This is why we can't have nice things. When a top campaign official not only admits, but boasts about spinning propaganda in the form of a campaign commercial, we're lost. Thomas Edsall of the New York Times got this straight from a top
December 6, 2011

This is why we can't have nice things. When a top campaign official not only admits, but boasts about spinning propaganda in the form of a campaign commercial, we're lost. Thomas Edsall of the New York Times got this straight from a top operative for the Romney campaign:

“First of all, ads are propaganda by definition. We are in the persuasion business, the propaganda business…. Ads are agitprop…. Ads are about hyperbole, they are about editing. It’s ludicrous for them to say that an ad is taking something out of context…. All ads do that. They are manipulative pieces of persuasive art.”

Of course ads are intended to persuade.

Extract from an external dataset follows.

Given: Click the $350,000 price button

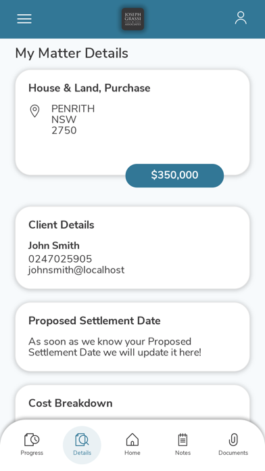Looking at the screenshot, I should 174,175.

But that doesn't really mean they should lie. As Heather pointed out, this was Lawrence O'Donnell's central point in his rewrite of the original ad. And Digby is even more pointed about it:

I'm not sure why we should be shocked by these Romney operatives taking credit for a dishonest campaign ad since operatives do it all the time, but I guess it's just the arrogant openness about their rank dishonesty that makes it remarkable:

[...]

Those Romney operatives aren't fools and they know they can get away with lying as long as the press decides they can get away with it. Whether it's because they want Romney to be the nominee or because it fits with their narrative about Obama or some combination of the two, they are very likely to let this pass or even allow it to become part of the CW, thus kicking in Cokie's Law, which says "it doesn't matter if it's true or not, it's out there." Fact checking only matters if the press wants it to matter.

Well, now we have the campaign admitting they're lying and propagandizing in a fashion worthy of certain operatives leading up to and during World War II, and when the media questions them on it, their response is simply "everyone does it."

Edsall's commentary examines the Romney ad in the historical context of political lobbying, advertising, and moneymaking over the past 30-40 years, and the concurrent erosion of ethics over the same time:

The significance of the spot lies in its explicit distortion of an opponent’s remark, but the spot’s direct duplicity is also the latest step in the transgression by political operatives of formerly agreed-upon ethical boundaries. What was once considered sleazy becomes the norm.

Over the past four decades, moral standards governing the conduct of political competition have been violated by both left and right, with two goals: winning elections and making money. In this endeavor, the early 1980s were a fertile period.

[...]

It didn’t take long for the practice to become standardized, and today firms on both sides of the aisle are “double breasted.” It is just this kind of ‘inside-the-beltway’ cronyism that both the Tea Party and Occupy Wall Street define as corrupt.

Of course, it shouldn't surprise anyone that Mitt Romney fired the first truly dishonest shot off the bow. After all, this is a guy who will do, say, and be anyone he needs to be in order to be elected.

We're living in an age where truth is declared a lie in the name of false equivalence by a site called "Politifact", political operatives openly boast of lies and deception in the name of propagandizing, and cable channels call themselves "news" while disseminating gossip and lies. Is it any wonder our political system is broken?